Exercise: Write out, word for word, every line in the data below from the one containing "Where should I click to: Expand" to the one containing "You are a computer-use agent. Viewport: 1410px", both of them included.

[Start of section]

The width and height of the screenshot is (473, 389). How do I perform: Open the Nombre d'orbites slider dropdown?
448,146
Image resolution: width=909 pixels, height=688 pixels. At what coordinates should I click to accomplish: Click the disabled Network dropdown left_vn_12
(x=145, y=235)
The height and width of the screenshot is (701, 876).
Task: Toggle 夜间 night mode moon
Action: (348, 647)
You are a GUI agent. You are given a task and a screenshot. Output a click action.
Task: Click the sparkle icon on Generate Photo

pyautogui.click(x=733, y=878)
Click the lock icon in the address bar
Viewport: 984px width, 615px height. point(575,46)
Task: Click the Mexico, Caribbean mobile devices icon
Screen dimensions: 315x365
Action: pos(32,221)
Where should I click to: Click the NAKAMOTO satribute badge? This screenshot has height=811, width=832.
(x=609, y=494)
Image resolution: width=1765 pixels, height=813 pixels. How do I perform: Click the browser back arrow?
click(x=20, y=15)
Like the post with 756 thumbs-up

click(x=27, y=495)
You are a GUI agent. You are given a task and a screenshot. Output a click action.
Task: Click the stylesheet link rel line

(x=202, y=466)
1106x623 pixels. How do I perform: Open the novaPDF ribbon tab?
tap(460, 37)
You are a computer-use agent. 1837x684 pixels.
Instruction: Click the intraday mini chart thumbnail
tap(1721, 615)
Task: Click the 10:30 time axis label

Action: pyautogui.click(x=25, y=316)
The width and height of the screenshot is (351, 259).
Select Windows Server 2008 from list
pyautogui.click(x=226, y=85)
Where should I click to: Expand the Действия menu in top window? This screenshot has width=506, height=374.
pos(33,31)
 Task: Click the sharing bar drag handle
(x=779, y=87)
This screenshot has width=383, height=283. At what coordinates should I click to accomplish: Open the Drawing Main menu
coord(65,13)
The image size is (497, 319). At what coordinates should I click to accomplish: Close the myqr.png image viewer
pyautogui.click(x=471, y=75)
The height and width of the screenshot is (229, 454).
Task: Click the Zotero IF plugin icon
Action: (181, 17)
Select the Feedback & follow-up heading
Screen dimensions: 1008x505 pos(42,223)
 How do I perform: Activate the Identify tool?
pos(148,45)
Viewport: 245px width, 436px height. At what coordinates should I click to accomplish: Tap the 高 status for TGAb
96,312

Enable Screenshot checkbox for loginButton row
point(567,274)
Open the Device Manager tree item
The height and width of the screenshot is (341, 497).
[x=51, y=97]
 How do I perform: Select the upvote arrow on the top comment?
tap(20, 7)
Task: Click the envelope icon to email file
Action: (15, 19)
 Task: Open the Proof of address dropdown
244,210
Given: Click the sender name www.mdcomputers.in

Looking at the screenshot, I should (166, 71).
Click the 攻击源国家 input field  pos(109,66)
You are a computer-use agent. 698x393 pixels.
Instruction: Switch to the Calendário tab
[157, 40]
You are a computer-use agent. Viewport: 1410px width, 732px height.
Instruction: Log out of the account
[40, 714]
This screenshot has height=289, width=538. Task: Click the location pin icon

[End of section]

Completed exercise:
Where should I click to: Expand the Действия menu in top window? This screenshot has width=506, height=374.
pos(33,31)
 Task: Click the sharing bar drag handle
(x=779, y=87)
This screenshot has width=383, height=283. At what coordinates should I click to accomplish: Open the Drawing Main menu
coord(65,13)
The image size is (497, 319). At what coordinates should I click to accomplish: Close the myqr.png image viewer
pyautogui.click(x=471, y=75)
The height and width of the screenshot is (229, 454).
Task: Click the Zotero IF plugin icon
Action: (181, 17)
Select the Feedback & follow-up heading
Screen dimensions: 1008x505 pos(42,223)
 How do I perform: Activate the Identify tool?
pos(148,45)
Viewport: 245px width, 436px height. At what coordinates should I click to accomplish: Tap the 高 status for TGAb
96,312

Enable Screenshot checkbox for loginButton row
point(567,274)
Open the Device Manager tree item
The height and width of the screenshot is (341, 497).
[x=51, y=97]
 How do I perform: Select the upvote arrow on the top comment?
tap(20, 7)
Task: Click the envelope icon to email file
Action: (15, 19)
 Task: Open the Proof of address dropdown
244,210
Given: Click the sender name www.mdcomputers.in

Looking at the screenshot, I should (166, 71).
Click the 攻击源国家 input field  pos(109,66)
You are a computer-use agent. 698x393 pixels.
Instruction: Switch to the Calendário tab
[157, 40]
You are a computer-use agent. Viewport: 1410px width, 732px height.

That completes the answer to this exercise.